Multiple sclerosis has long resisted a single explanatory framework, frustrating both patients and clinicians. A growing body of evidence now positions infectious exposures — not just genetic predisposition — as decisive forces that either ignite or suppress the autoimmune cascade underlying MS. This reframing carries real implications: if infections can both cause and potentially mitigate MS, therapeutic strategies might one day borrow tools from parasitology as much as from virology.
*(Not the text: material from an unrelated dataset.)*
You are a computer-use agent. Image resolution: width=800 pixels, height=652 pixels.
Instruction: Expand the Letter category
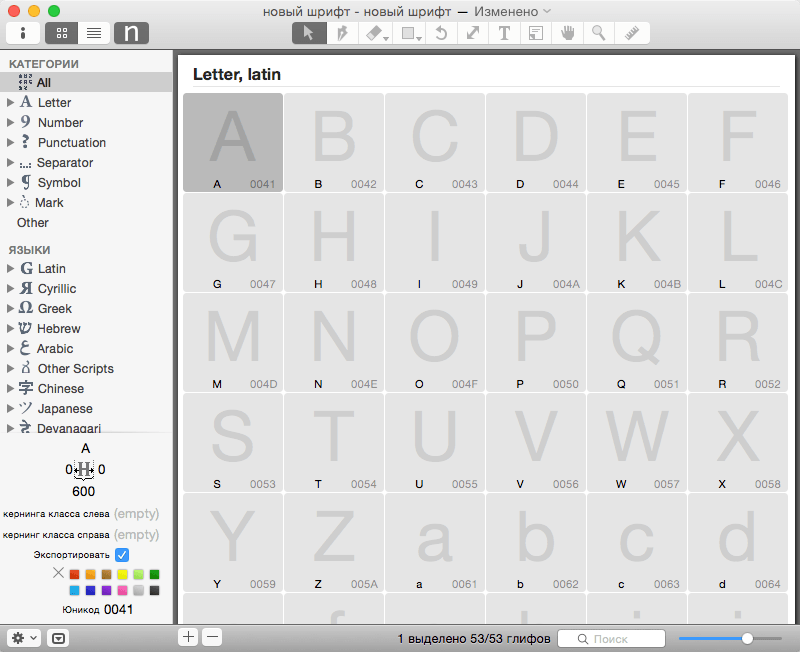[x=10, y=103]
This review in Biomolecules synthesizes current evidence on how specific pathogens interact with MS pathophysiology through distinct immunological pathways. Epstein-Barr virus emerges as the most compelling viral candidate, operating primarily through antibody-mediated molecular mimicry — where EBV-generated antibodies cross-react with myelin antigens — and through dysregulation of B-cell populations that are already central targets of approved MS therapies. The review contrasts this pro-inflammatory viral axis with the paradoxically protective profile of parasitic organisms, particularly helminths and select protozoa, which appear to shift immune responses toward regulatory and tolerogenic phenotypes, dampening the neuroinflammation that drives demyelination and progressive neurodegeneration.
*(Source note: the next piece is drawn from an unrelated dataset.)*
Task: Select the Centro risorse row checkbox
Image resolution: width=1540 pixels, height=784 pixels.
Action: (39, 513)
The juxtaposition of these two infectious categories is analytically valuable, though it also reveals the field's inherent complexity. The EBV-MS link has strengthened considerably since a landmark 2022 U.S. military cohort study demonstrated near-obligate EBV seropositivity preceding MS onset, lending biological plausibility to molecular mimicry mechanisms. The helminth hypothesis, by contrast, remains largely at the preclinical and observational level; clinical trials of deliberate helminth inoculation in MS patients have produced mixed results, suggesting that the immunomodulatory benefits seen in epidemiological data don't translate straightforwardly into therapeutic protocols. As a narrative review rather than a meta-analysis, this work synthesizes rather than adjudicates the evidence. Its primary value lies in framing infectious immunology as a legitimate therapeutic frontier for MS — potentially pointing toward microbiome modulation, anti-EBV vaccines, or refined B-cell targeting as the next generation of disease-modifying strategies.